Although over 3000 cases of CSF samples were subjected to bacterial culture and examination each year in the hospital of the current research, the proportion of positive cultures was < 10%, probably because long-term prophylactic use of antibacterial agents inhibited bacterial growth and gave inaccurate results. Thus, intracranial infection has often been treated empirically. To solve this problem, this research herein isolated 845 pathogenic bacterial strains from CSF samples for retrospective analysis, of which 629 were Gram-negative bacteria, mainly being A. baumannii, K. pneumoniae, P. aeruginosa, A. lwoffii and E. coli.
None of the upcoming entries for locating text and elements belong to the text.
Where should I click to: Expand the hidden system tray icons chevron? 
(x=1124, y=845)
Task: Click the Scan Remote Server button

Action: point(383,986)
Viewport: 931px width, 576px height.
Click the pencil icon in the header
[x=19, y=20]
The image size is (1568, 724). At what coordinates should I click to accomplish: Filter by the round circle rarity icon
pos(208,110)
The isolation rate of bacteria from the genus Acinetobacter (mainly A. baumannii) ranked first among those of all Gram-negative bacteria, which may be associated with subsequent ICU treatment for critical cases after surgery. Besides, A. baumannii had severe multidrug resistance, which was only susceptible to polymyxin in 2015 with a rate of 87%.
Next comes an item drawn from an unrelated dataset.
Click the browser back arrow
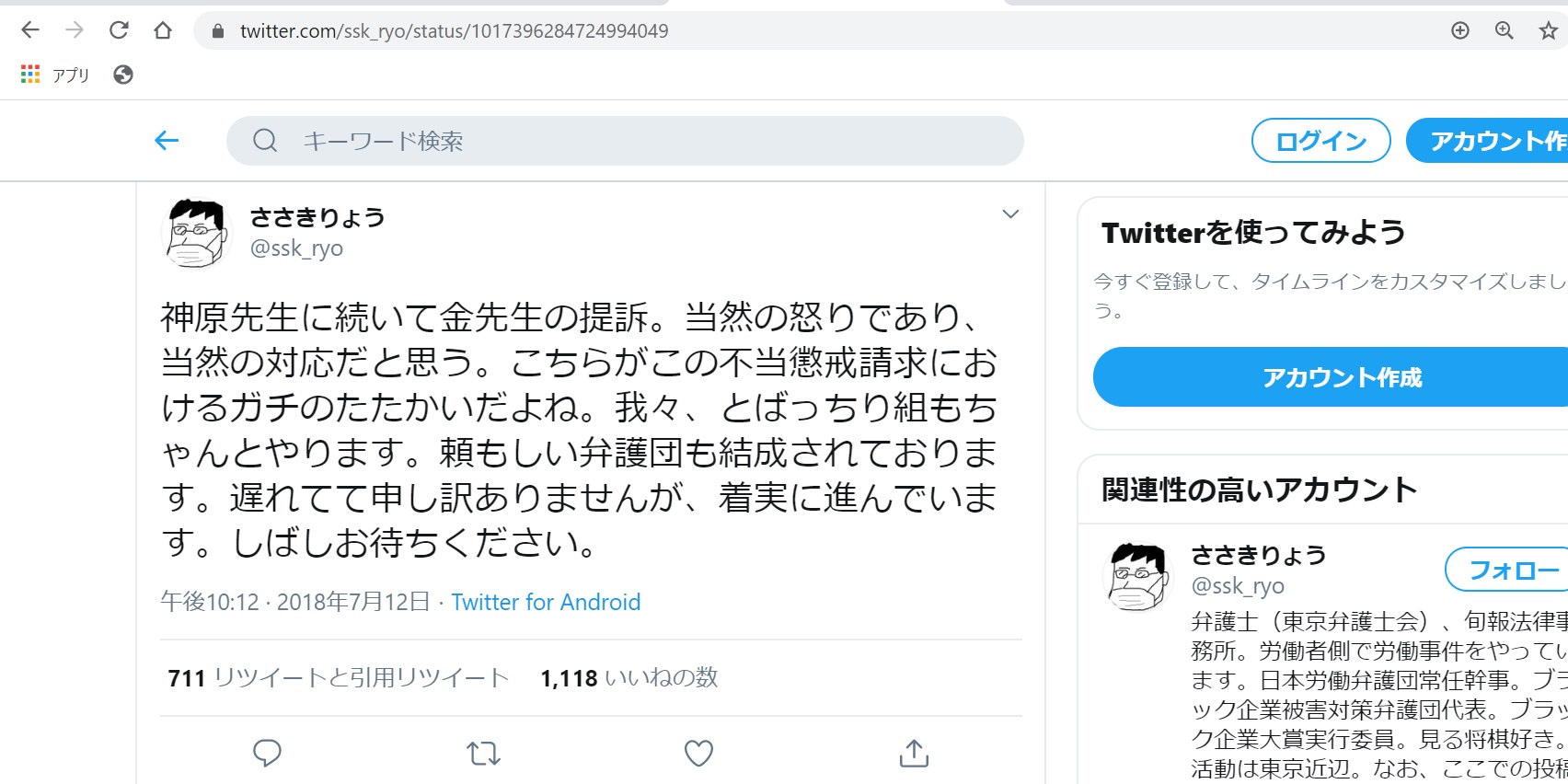Viewport: 1568px width, 784px height. [30, 30]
Moreover, the susceptibility rates of
A. baumannii towards each tested drug increased annually, which could mainly be ascribed to the following reasons. First, imipenem was seldom prescribed by neurosurgeons because of adverse reactions, such as epilepsy. Second, amikacin, gentamicin, and ciprofloxacin were not used at the hospital from 2013 to 2015. Third, patients had low tolerance to piperacillin and tazobactam, thus they were barely used. Recently, outbreaks of infections induced by pan-resistant
A. baumannii, including ventilator-associated pneumonia, skin and soft tissue infections, urinary tract infection, secondary meningitis and bloodstream infection, have been witnessed worldwide (
16). In contrast, related intracranial infection has seldom been reported. Nevertheless, once this infection occurs, only polymyxin and sulfonamide injections, which cannot be easily purchased, are suitable for treatment. Thus, it is necessary to establish an effective bacterial drug resistance monitory system based on the cooperation between the microorganism, nosocomial infection, and clinical departments in hospitals (
17).
In this study, the number of
K. pneumoniae strains increased from 9 to 14 in during 3 years. Though it was susceptible to imipenem and amikacin, the susceptibility rates decreased annually. Furthermore, since cephalosporins (e.g. cefuroxime and ceftriaxone) have been widely used for the prophylaxis of neurosurgery, Gram-negative bacteria have become more resistant to 3rd generation cephalosporins and new β-lactams (
18). Of all cephalosporins, cefepime had a high susceptibility rate. In 2013 and 2015, the susceptibility rates of
P. aeruginosa was 69% and 70% respectively, yet that of
Acinetobacter bacteria,
K. pneumoniae, and
E. coli was lower than 50% in 2015.
On the other hand, 216 Gram-positive bacteria (25.6%) were cultured from 2013 to 2015, which were mainly β-lactamase-positive, and methicillin-resistant staphylococci. Only vancomycin, linezolid, and rifampicin worked for this group. However, the susceptibility rates of vancomycin and linezolid was reduced annually after being widely used. Hence, it is of great significance to effectively prevent further progression of vancomycin resistance in the treatment of postoperative intracranial infection. Staphylococci-induced meningitis can be well treated by linezolid and daptomycin (
19,
20), and 70% of the former can penetrate the blood-brain barrier. Linezolid has not been approved by the US FDA to treat intracranial infection hitherto, yet it has definite therapeutic effects on that induced by vancomycin-resistant staphylococci and enterococci in clinical practice (
21).
Finally, 120 eligible patients from 2015 to 2016 were treated based on retrospective results and HIS, instead of empirical use of antibacterial agents. After treatment based on the susceptibility rates of pathogenic bacteria to the tested antibacterial agents, 101 patients were cured by vancomycin and linezolid (cure rate: 84.17%), suggesting that the findings of retrospective analysis were of high clinical value.